• Entries on finding words and elements
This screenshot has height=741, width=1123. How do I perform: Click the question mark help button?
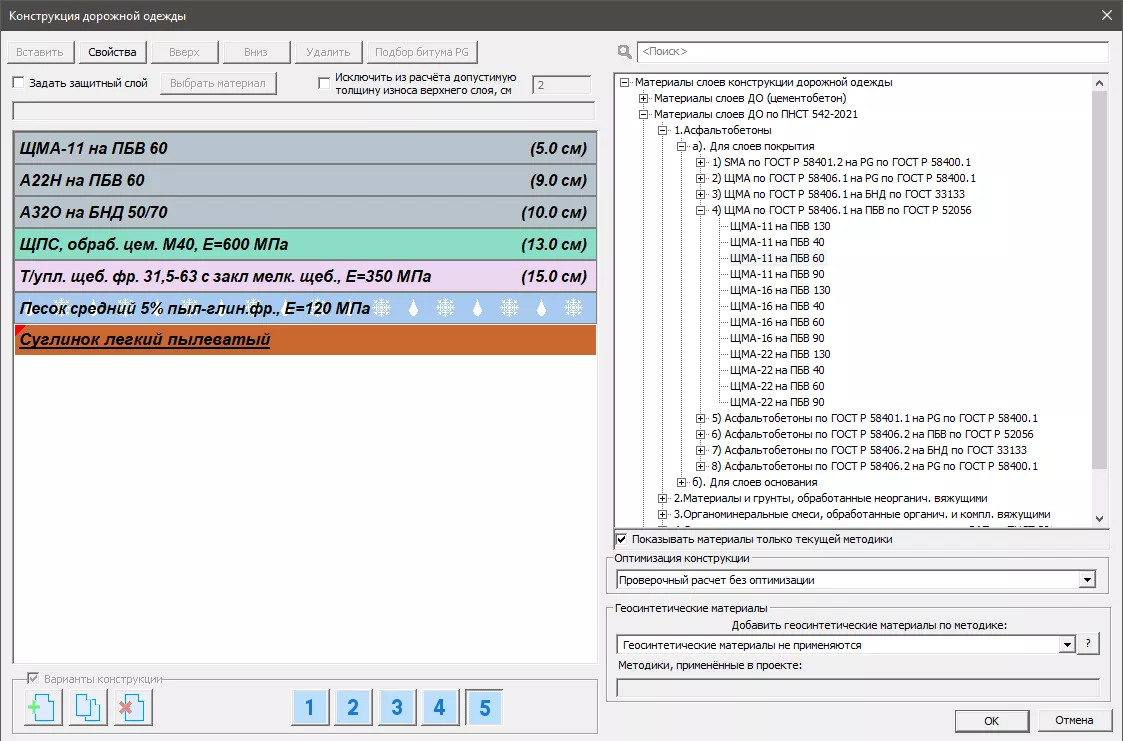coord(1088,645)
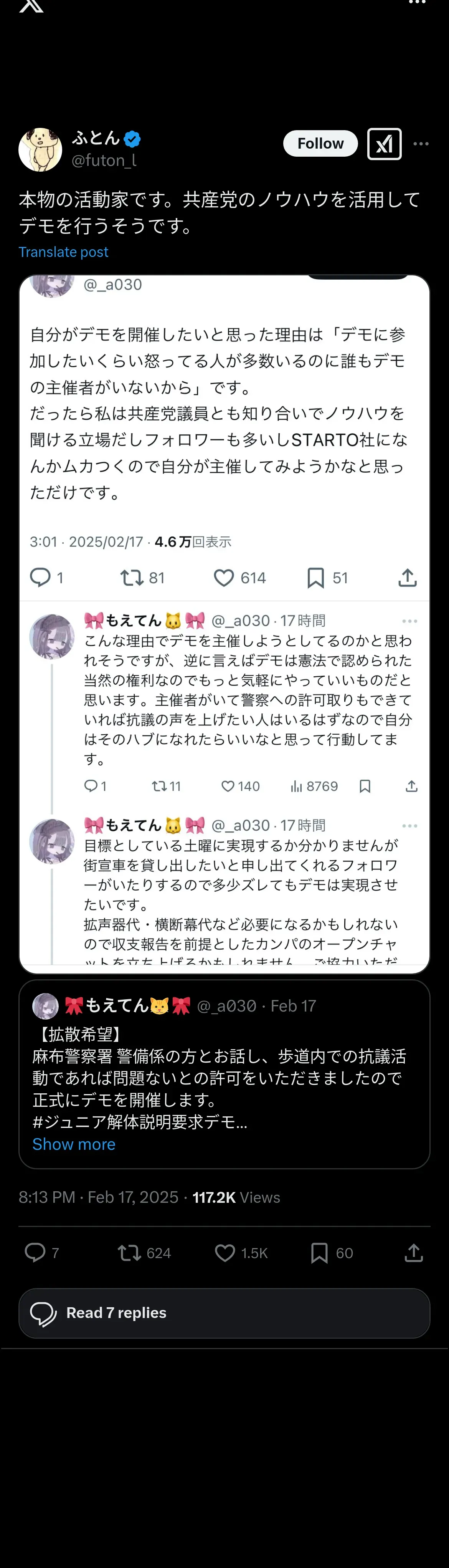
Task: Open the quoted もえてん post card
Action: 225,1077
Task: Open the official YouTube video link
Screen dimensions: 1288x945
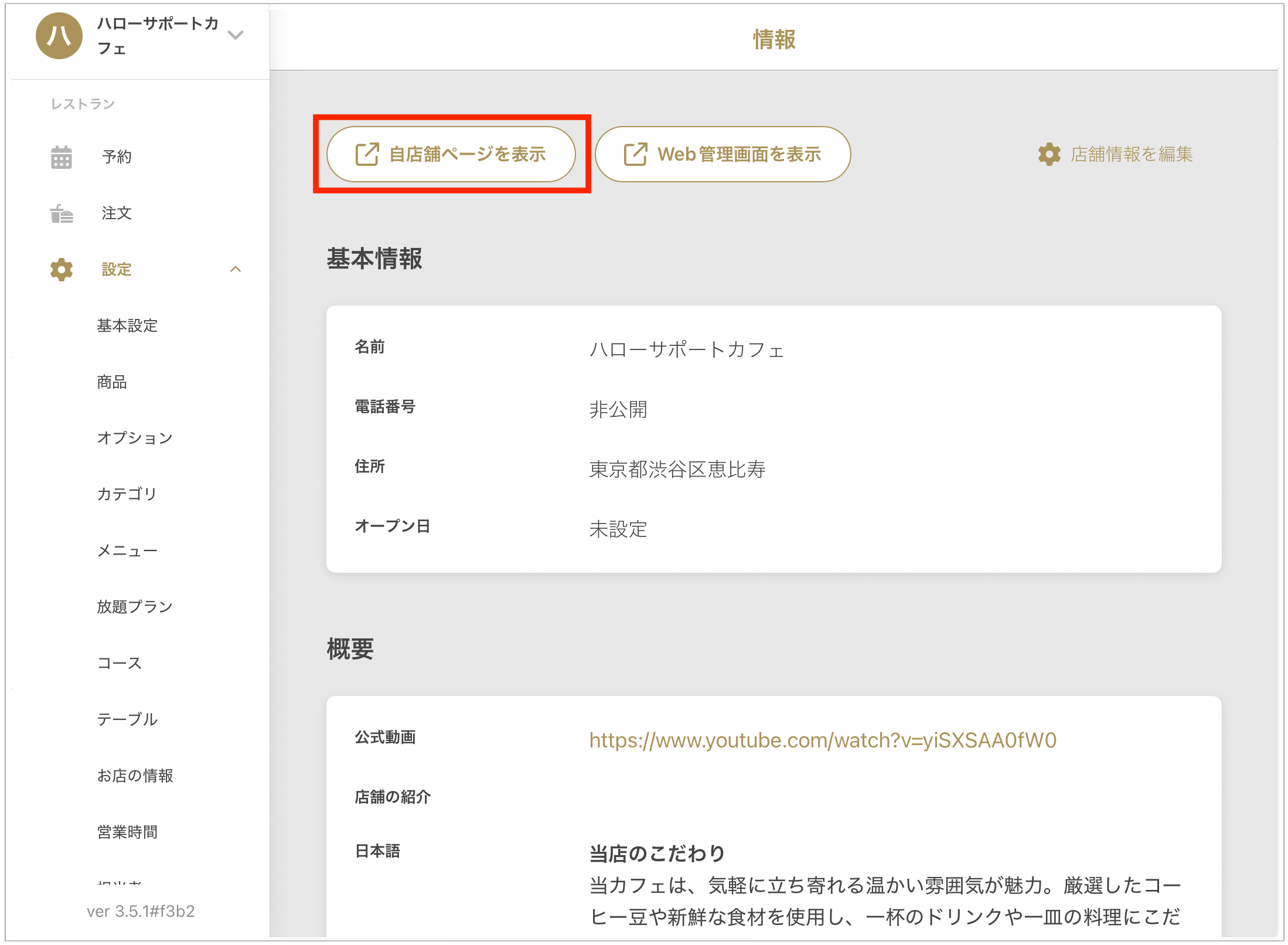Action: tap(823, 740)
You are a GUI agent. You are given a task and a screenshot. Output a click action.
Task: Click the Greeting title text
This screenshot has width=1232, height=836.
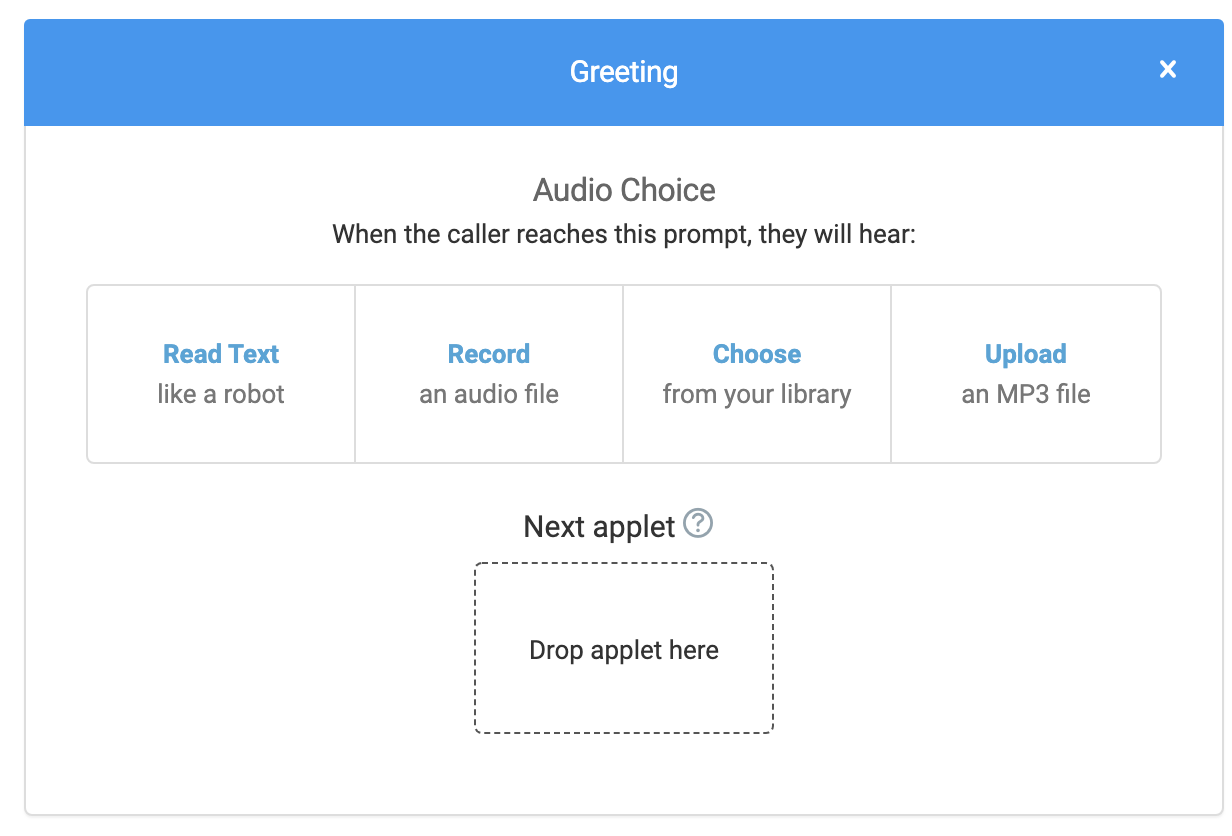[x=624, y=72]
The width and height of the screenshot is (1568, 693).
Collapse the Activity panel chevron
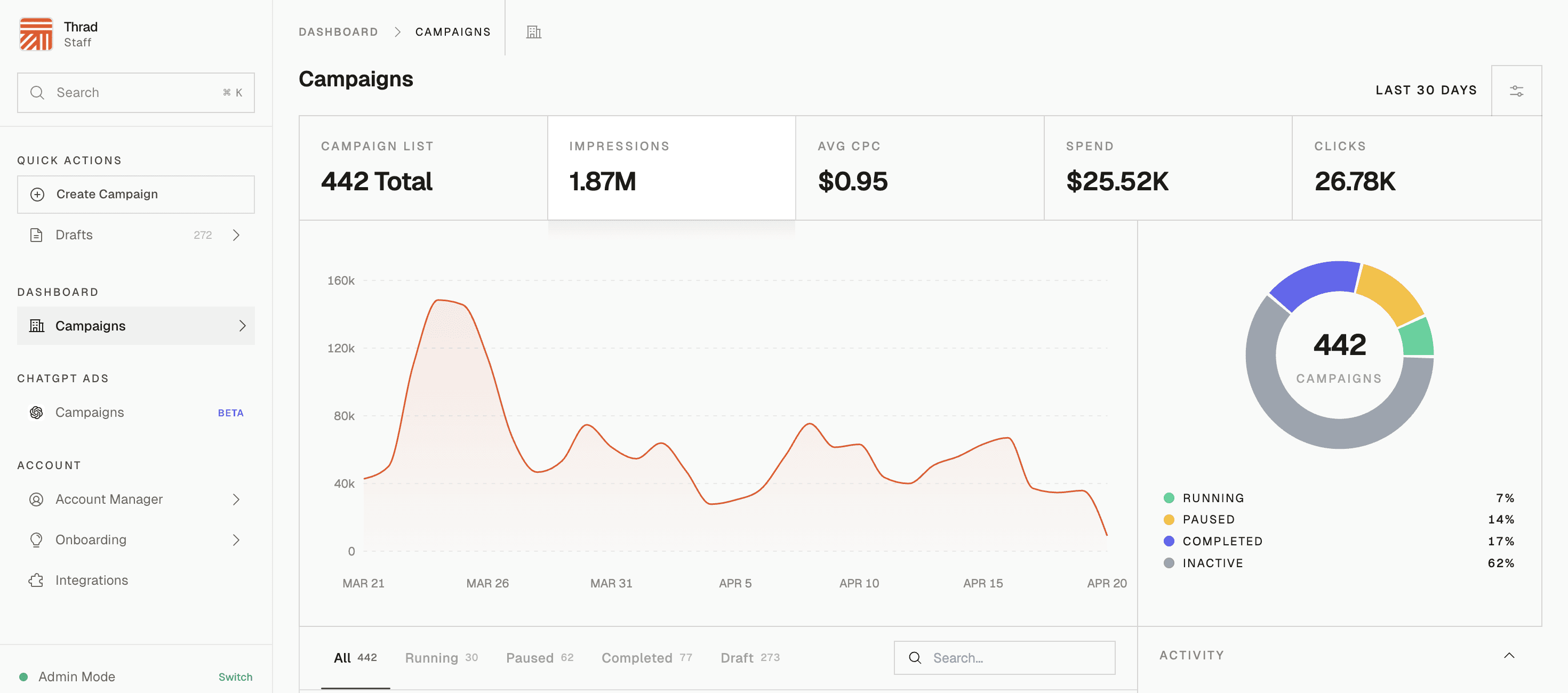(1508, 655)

• Given request
Rewrite all of the entries above, swapping every "screenshot" for "screen capture" and keeping everything else the same. Omit the pictures from your version.

• Task output
This screen capture has height=741, width=1123. How do I perform: Click the question mark help button?
coord(1088,645)
Task: Open the quoted もえてん post card
Action: 225,1077
Task: Open the official YouTube video link
Screen dimensions: 1288x945
Action: tap(823, 740)
You are a GUI agent. You are given a task and a screen capture. Output a click action.
Task: Click the Greeting title text
This screen capture has width=1232, height=836.
[x=624, y=72]
The width and height of the screen capture is (1568, 693).
Collapse the Activity panel chevron
(1508, 655)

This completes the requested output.